Ferrellgas Partners, L.P. (NYSE:FGP) today reported results for fiscal 2015's first quarter ended October 31, 2014.

Gross profit grew 8% to a record $154.7 million on improved retail propane margins and contributions from recently acquired midstream operations. Adjusted EBITDA climbed nearly 30% to $34.4 million reflecting the aforementioned gross profit contributions. These results produced trailing 12-month distributable cash flow coverage to equity investors of 1.18x, providing the partnership $30 million of excess cash flow to fund organic and acquired growth.

President and Chief Executive Officer Steve Wambold commented, "Fiscal 2015 is off to an excellent start with operations delivering first-quarter results in line with our expectations. November, the start of our second quarter, also looks to be in line with our expectations as seasonably cold temperatures boosted the demand for propane consumption. We remain comfortable with our previous guidance of Adjusted EBITDA in the range of $300 million to $320 million for fiscal 2015."

The partnership previously reported record Adjusted EBITDA for fiscal 2014 of $288.1 million. For the trailing 12 months ended October 31, the partnership produced Adjusted EBITDA of $296.1 million.

Propane sales for the quarter were 186.1 million gallons compared to 191.0 million gallons sold in the year-earlier quarter. Retail sales volumes nearly matched prior-year levels despite nationwide temperatures that were 20% warmer than normal. 

"During the first quarter, we remained focused on operational efficiency and were very pleased with the results," Wambold pointed out.  "Both operating expense and general and administrative expense were practically unchanged at $102.9 million and $10.8 million, respectively, despite acquired midstream and retail propane operations in 2014."

Interest expense increased to $23.9 million from $22.1 million primarily reflecting debt attributable to merger and acquisition activity.

 "Our focus remains on the profitable growth of the partnership, both through acquisition and organic means," Wambold explained.  "We have identified a range of possibilities that would further our diversification initiative and we continue to selectively expand our propane footprint. Further, Blue Rhino's sales volumes continue to grow through same-store sales and increased selling locations that now exceed 46,500 nationwide."

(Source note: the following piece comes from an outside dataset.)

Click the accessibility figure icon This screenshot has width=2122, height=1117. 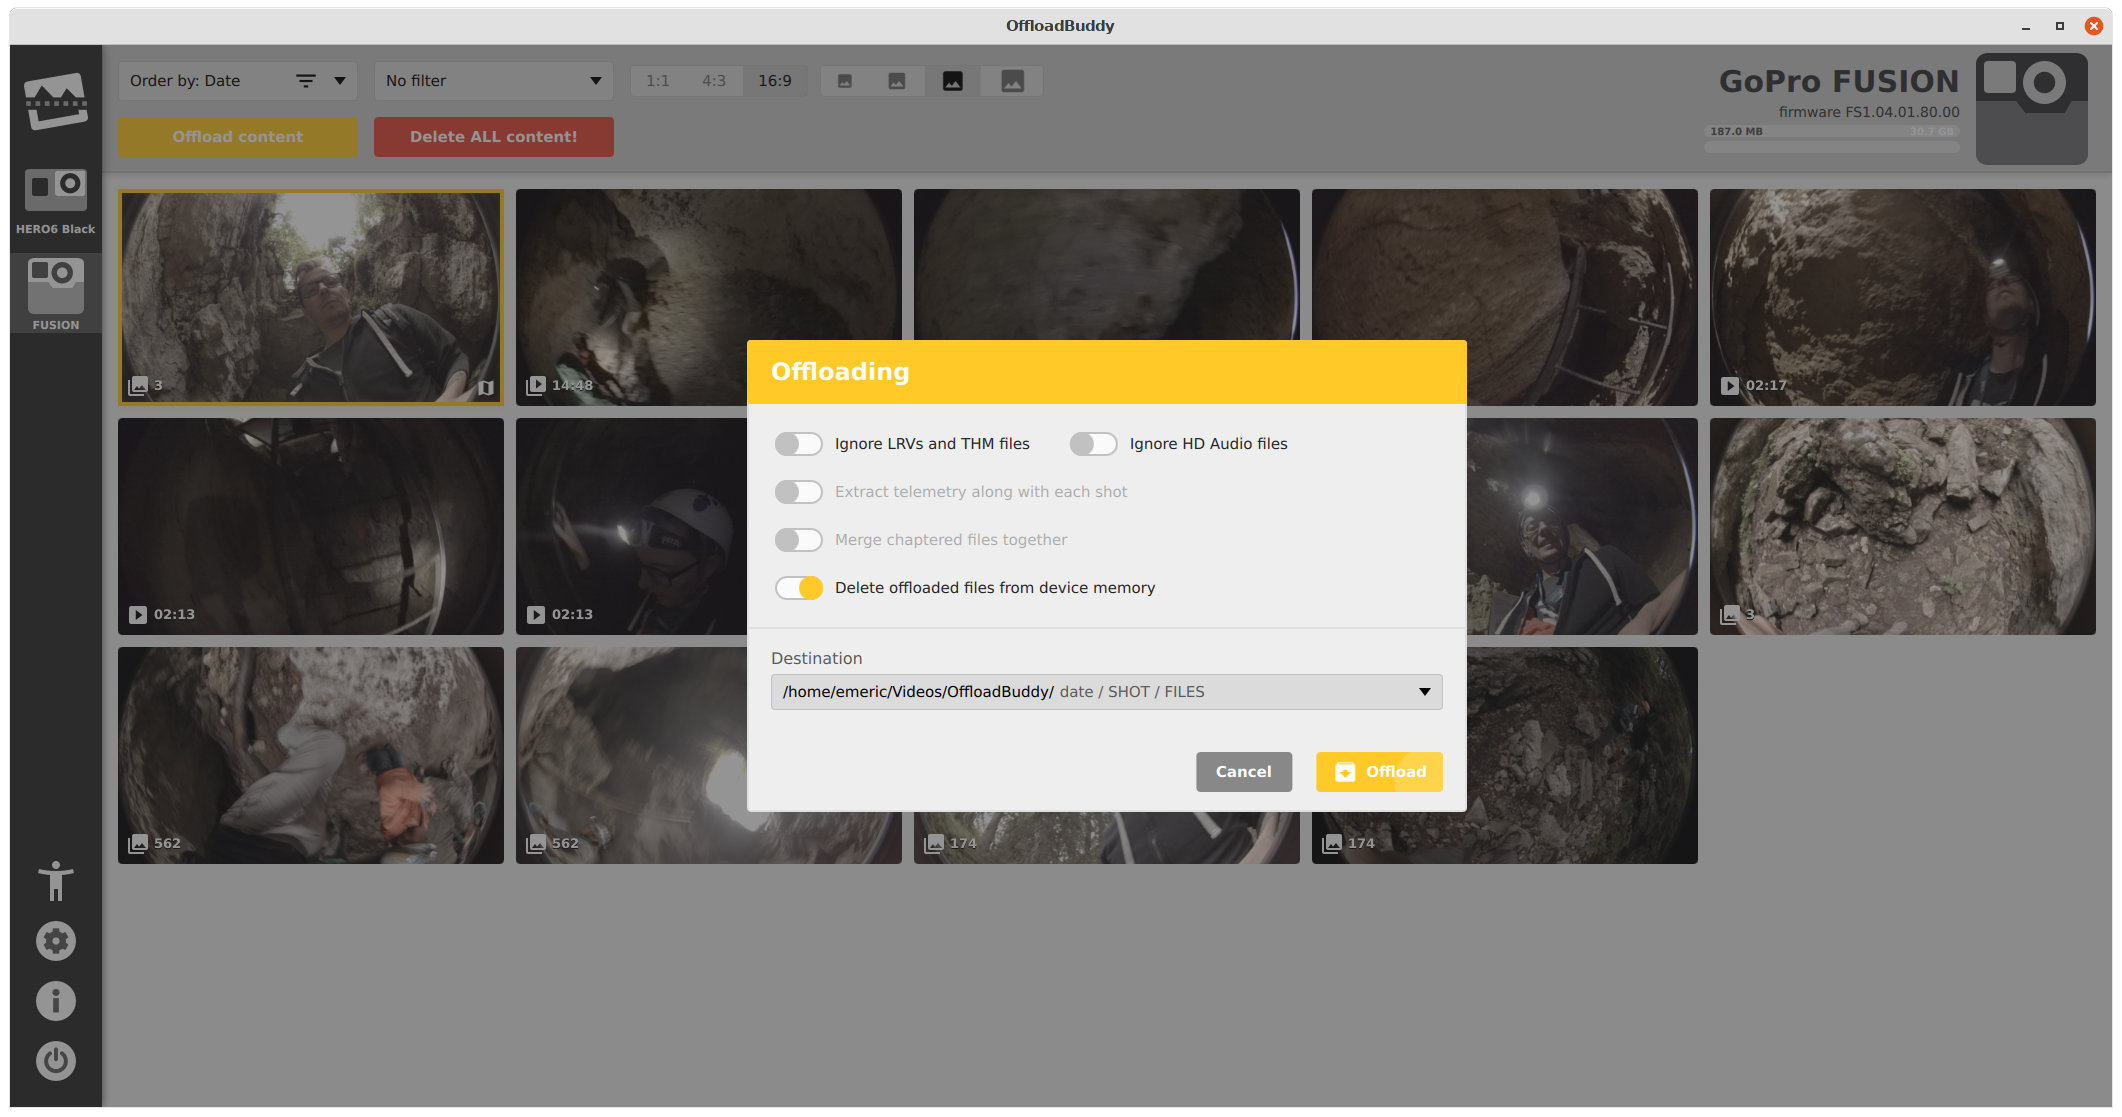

Ferrellgas Partners, L.P., through its operating partnership, Ferrellgas, L.P., and subsidiaries, serves propane customers in all 50 states, the District of Columbia and Puerto Rico, and provides midstream services to major energy companies in the United States.  Ferrellgas employees indirectly own more than 22 million common units of the partnership through an employee stock ownership plan.  More information about the partnership can be found online at www.ferrellgas.com. 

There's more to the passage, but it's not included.